Fig. 4. NFAT is not involved in ferritin H transcriptional activation by calcium ionophore.

A) Schematic of the human ferritin H ARE sequences, including critical AP1-like, AP1/NFE2 sites, and putative NFAT binding sites (underlined). B) Nuclear and cytosplasmic extracts were prepared from cells treated with 2.5 uM ionomycin (IO), 50 ng/ml TPA, or 2.5 uM IO + 50ng/ml TPA for 3 h. 30 ug of each fraction was utilized for gel retardation assay with a γ³²P-ATP labeled extended AP-1/NFE2 probe containing the putative NFAT site (underlined in A). +Competitor indicates the addition of the unlabeled NFAT oligonucleotide in 50-fold excess to the binding reaction. C) Jurkat cells were transiently transfected with −5.2 kb human FH-Luc and were allowed 24 hr recovery period.
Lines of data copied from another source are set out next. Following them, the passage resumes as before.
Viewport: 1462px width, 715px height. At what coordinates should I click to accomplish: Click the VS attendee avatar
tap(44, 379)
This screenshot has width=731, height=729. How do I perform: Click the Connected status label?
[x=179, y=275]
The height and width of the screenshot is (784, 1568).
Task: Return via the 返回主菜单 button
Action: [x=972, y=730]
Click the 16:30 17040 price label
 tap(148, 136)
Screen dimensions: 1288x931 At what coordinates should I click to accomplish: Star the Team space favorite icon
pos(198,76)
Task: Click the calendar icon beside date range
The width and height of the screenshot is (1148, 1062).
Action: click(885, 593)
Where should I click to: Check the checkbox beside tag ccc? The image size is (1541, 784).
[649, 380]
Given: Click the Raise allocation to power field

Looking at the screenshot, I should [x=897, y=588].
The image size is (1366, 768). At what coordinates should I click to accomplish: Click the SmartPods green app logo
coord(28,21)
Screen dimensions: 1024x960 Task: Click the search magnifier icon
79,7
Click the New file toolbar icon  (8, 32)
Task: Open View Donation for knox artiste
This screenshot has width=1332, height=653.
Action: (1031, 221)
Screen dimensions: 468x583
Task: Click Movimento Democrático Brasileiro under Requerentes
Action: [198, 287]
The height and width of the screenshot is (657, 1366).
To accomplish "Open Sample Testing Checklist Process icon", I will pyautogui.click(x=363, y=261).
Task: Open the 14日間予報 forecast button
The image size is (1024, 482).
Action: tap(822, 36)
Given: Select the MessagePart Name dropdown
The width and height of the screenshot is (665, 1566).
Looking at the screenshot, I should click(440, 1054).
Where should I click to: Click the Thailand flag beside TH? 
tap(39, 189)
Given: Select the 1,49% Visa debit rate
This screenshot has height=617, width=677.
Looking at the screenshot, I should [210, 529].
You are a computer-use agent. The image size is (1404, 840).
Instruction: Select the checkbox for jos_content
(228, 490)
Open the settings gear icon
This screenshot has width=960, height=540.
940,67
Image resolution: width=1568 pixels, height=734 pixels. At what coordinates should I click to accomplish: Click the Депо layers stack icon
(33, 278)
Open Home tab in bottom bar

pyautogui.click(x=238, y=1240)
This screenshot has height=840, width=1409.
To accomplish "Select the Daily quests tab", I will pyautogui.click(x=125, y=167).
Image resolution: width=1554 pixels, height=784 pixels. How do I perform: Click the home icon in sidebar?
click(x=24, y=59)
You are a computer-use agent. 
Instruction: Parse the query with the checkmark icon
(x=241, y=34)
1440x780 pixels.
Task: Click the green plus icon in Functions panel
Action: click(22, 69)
Then they were treated with DMSO control or 0.3, 1, or 5 uM ionomycin (IO), or t-BHQ (10 uM). Cell lysates were prepared and luciferase activity was assessed via luminometry with dual luciferase reagents (Promega). Luciferase activity in DMSO-treated cells was set to 1. S.E.M are shown, n=6 independent experiments with duplicate samples. The relative activity of NFAT-Luc (mean fold induction) for each treatment is indicated above each respective bar at the top of the graph.